Read more: Maryam Eisler’s new photography series reimagines pastoral romance

LUX: With the new portfolio that you are developing, are most of the hotels owned or managed, or both?
Sir Rocco Forte: The Palermo hotel we bought, but we probably won’t keep the ownership. We are talking to a partner about taking it on and leasing it back to us. The other two are leases, I prefer leases to management contracts because we’re in control with a lease. You have complete control of the property and you can do more or less what you want. With a management contract, the owner tends to interfere all the time. He thinks he knows how to run the property better than you do. If the hotel is doing well, he doesn’t need you, if the hotel is doing badly it is your fault. You take on more risk with a lease, but then it is a bigger upside and you have control over your own destiny.

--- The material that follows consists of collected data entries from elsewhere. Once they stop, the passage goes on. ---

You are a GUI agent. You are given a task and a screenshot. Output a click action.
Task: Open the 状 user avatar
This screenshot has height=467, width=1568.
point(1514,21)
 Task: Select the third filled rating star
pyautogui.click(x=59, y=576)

Luxury hotel suite with plush furnishings

A Junior Suite at Hotel de La Ville, one of two Rocco Forte hotels in Rome

LUX: As an entrepreneur, what qualities have you needed to get to this stage with RF Hotels?
Sir Rocco Forte: Very difficult to say. I think you have to have a passion for what you’re doing, what you want to do, and you have to really care, and have people around you who believe in what you’re trying to do, who will help you to do it. You have to have determination. Where there are obstacles you have to overcome them. You have to have the determination to overcome them, not take no for an answer, continuously try to move things forward. It is easy to get dispirited, upset and to give up. A lot of people do, but I am not made that way and I am always looking forward, always looking to see if I can do things better. It is that, and I think the minute I stop having a passion, then I should stop working. But I hope that will never happen.

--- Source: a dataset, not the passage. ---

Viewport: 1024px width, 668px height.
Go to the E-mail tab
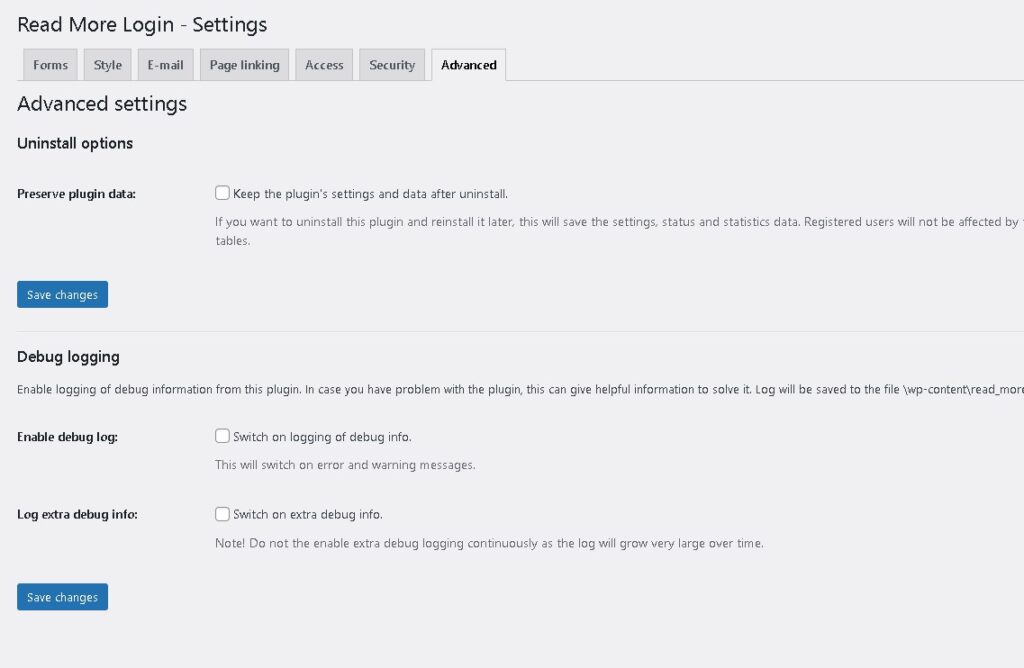click(x=165, y=65)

LUX: Do you have dreams of passing on the business to your children one day?
Sir Rocco Forte: Yes, but my kid are still in the early stages and they might well reach a stage, where they don’t want to take on responsibility so we’ll see. At the moment, that’s the idea. And it’s good having them working the business, it gives a certain continuity to the business and it adds value to the business. In the short term, it makes us different to a lot of other companies and from a personal point of view, it gives me a huge amount of pleasure: my kids have left home, but I see them all the time. We’ve got something in common to talk about and to argue about, and to enjoy. You never know — I could go under the proverbial bus tomorrow. And then what happens? The business is in a position where it can continue to go forward, but then my family would have to decide what they want to do.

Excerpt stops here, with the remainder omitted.